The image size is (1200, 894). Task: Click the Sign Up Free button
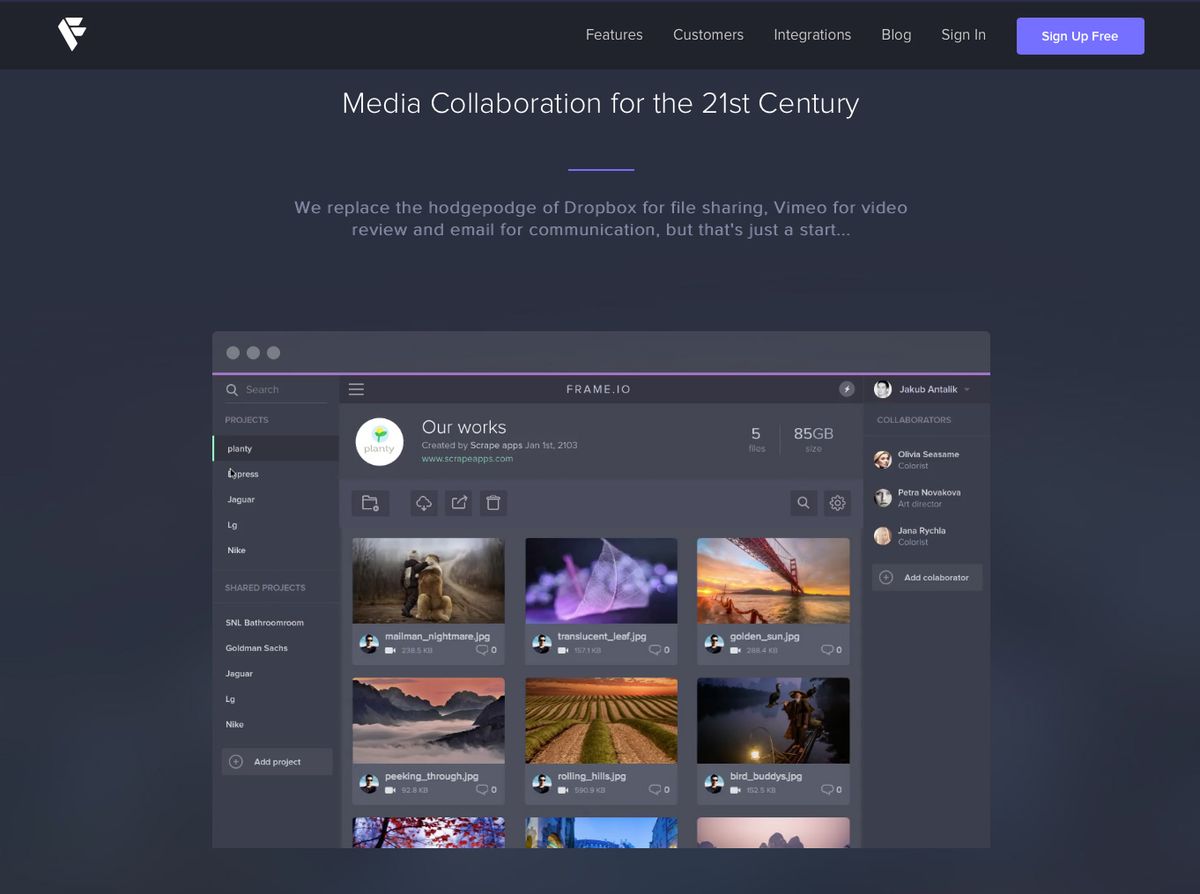tap(1080, 36)
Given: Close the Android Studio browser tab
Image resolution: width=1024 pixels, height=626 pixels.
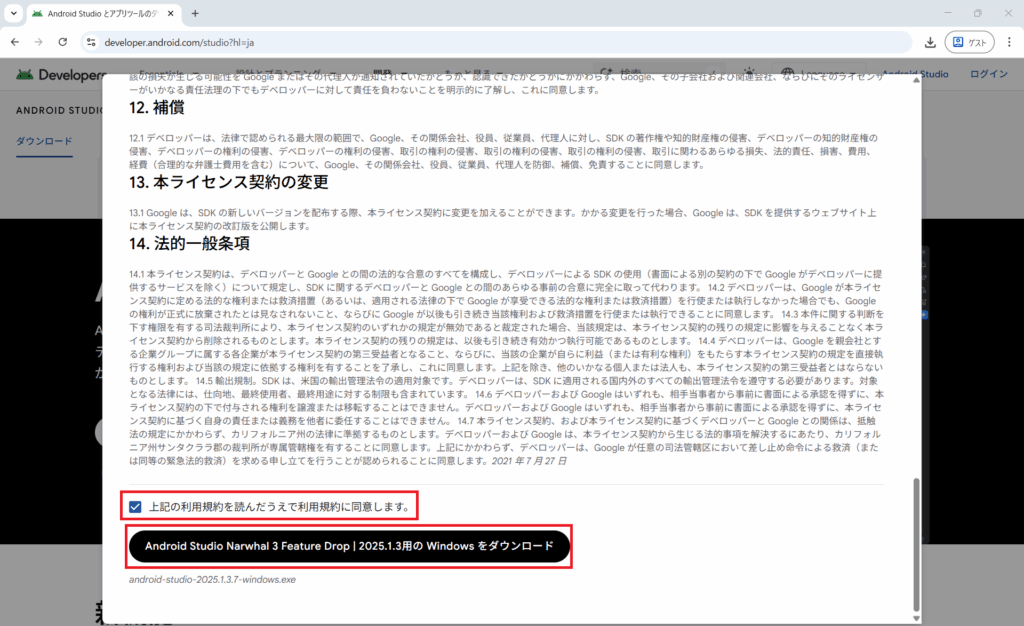Looking at the screenshot, I should tap(170, 14).
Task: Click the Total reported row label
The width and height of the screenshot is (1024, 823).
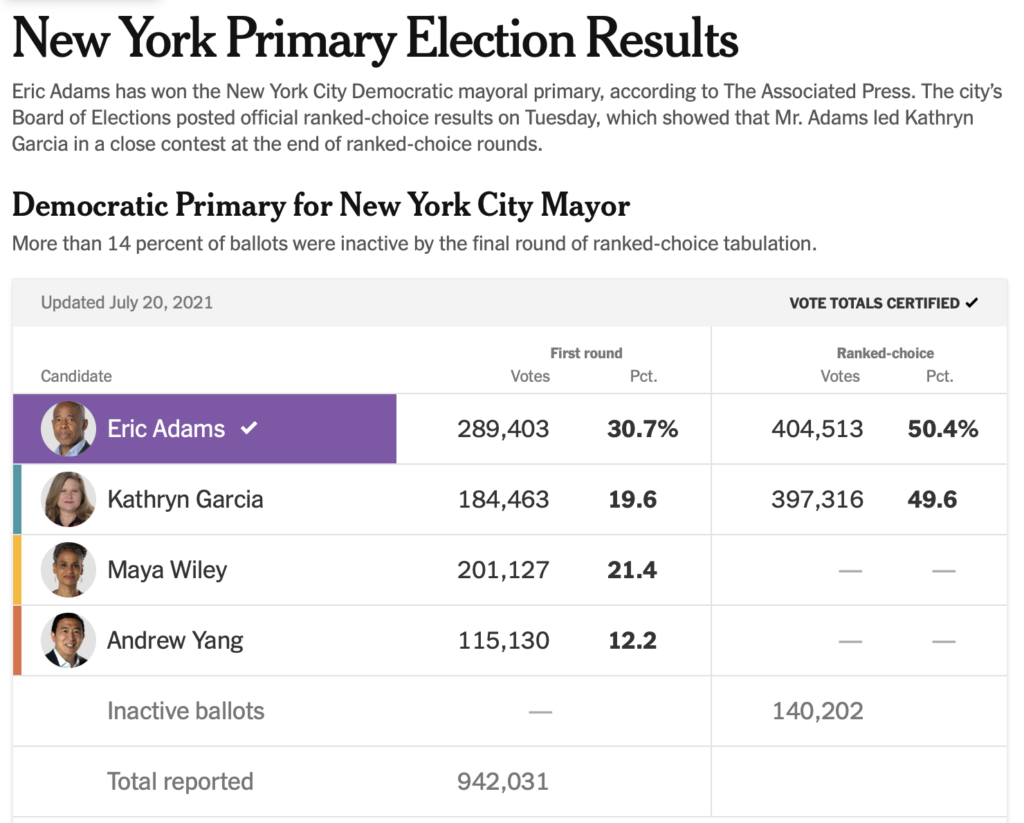Action: click(x=180, y=781)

■ Assigned task: Without including any pictures, print all of the material exactly as given.

■ Completed exercise:
The image size is (1200, 894). Task: Click the Sign Up Free button
tap(1080, 36)
Given: Close the Android Studio browser tab
Image resolution: width=1024 pixels, height=626 pixels.
Looking at the screenshot, I should tap(170, 14).
Task: Click the Total reported row label
The width and height of the screenshot is (1024, 823).
Action: click(x=180, y=781)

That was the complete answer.